Adaptive histogram equalization (AHE) can be used to improve the local contrast of an image 1. Specifically, AHE can be useful for normalizing intensities across images. This example compares the results of applying global histogram equalization and AHE to a 3D image and a synthetically degraded version of it.

1

https://en.wikipedia.org/wiki/Histogram_equalization

plot adapt hist eq 3d
import matplotlib.pyplot as plt
import matplotlib.patches as patches
from matplotlib import cm, colors
from mpl_toolkits.mplot3d import Axes3D

import numpy as np
from skimage import exposure
import imageio as io


# Prepare data and apply histogram equalization

# Try using skimage.data.image_fetcher for cached data loading,
# otherwise fall back to reading the data from url
from skimage.data import image_fetcher
try:
    path = image_fetcher.fetch('data/cells.tif')
    im_orig = io.volread(path)
except:
    im_orig = io.volread('https://github.com/scikit-image/'
                         'skimage-tutorials/blob/master/'
                         'images/cells.tif?raw=True')

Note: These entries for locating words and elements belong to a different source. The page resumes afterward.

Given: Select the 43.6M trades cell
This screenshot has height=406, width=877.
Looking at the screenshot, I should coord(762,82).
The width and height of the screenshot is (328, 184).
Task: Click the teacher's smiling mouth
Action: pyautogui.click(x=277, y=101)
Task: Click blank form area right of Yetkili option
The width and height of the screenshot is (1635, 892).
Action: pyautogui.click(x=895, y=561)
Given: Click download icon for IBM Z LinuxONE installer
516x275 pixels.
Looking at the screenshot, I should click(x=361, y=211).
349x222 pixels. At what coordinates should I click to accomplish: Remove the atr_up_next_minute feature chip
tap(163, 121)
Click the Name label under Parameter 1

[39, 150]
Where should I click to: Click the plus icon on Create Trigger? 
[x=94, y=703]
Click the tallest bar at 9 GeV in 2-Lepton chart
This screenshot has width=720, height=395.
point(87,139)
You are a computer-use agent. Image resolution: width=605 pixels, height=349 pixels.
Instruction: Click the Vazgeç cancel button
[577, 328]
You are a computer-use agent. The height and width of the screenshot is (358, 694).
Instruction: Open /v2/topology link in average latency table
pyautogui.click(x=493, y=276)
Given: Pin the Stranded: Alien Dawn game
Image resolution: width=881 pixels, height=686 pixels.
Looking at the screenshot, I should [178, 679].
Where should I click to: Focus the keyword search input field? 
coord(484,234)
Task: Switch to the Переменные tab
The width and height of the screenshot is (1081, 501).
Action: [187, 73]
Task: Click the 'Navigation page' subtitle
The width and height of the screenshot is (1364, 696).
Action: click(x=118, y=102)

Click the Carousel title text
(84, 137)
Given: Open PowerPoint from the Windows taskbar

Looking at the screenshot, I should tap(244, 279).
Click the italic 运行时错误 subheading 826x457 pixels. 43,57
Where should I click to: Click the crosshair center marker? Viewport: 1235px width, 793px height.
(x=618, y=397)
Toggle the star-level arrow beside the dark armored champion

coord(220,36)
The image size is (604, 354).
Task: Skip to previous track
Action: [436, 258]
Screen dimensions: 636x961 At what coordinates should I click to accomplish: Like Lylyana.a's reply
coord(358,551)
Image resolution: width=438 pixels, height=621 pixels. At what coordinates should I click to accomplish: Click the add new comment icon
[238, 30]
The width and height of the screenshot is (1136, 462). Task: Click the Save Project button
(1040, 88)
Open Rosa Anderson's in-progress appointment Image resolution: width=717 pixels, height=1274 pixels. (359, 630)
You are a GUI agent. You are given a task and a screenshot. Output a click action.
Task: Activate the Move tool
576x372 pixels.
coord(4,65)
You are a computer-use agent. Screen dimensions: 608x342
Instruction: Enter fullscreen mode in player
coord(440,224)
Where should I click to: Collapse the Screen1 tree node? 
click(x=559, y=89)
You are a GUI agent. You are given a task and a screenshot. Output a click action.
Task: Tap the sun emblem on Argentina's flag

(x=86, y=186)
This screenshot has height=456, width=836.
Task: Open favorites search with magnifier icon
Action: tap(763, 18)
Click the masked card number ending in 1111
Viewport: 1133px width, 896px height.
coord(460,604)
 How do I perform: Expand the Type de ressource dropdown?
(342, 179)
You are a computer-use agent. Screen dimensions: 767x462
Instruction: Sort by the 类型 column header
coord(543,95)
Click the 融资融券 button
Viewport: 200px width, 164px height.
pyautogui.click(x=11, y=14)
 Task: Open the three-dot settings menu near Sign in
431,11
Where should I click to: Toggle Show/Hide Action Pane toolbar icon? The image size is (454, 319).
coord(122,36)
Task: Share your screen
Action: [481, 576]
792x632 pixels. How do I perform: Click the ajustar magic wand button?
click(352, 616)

# Reorder axis order from (z, y, x) to (x, y, z)
im_orig = im_orig.transpose()

# Rescale image data to range [0, 1]
im_orig = np.clip(im_orig,
                  np.percentile(im_orig, 5),
                  np.percentile(im_orig, 95))
im_orig = (im_orig - im_orig.min()) / (im_orig.max() - im_orig.min())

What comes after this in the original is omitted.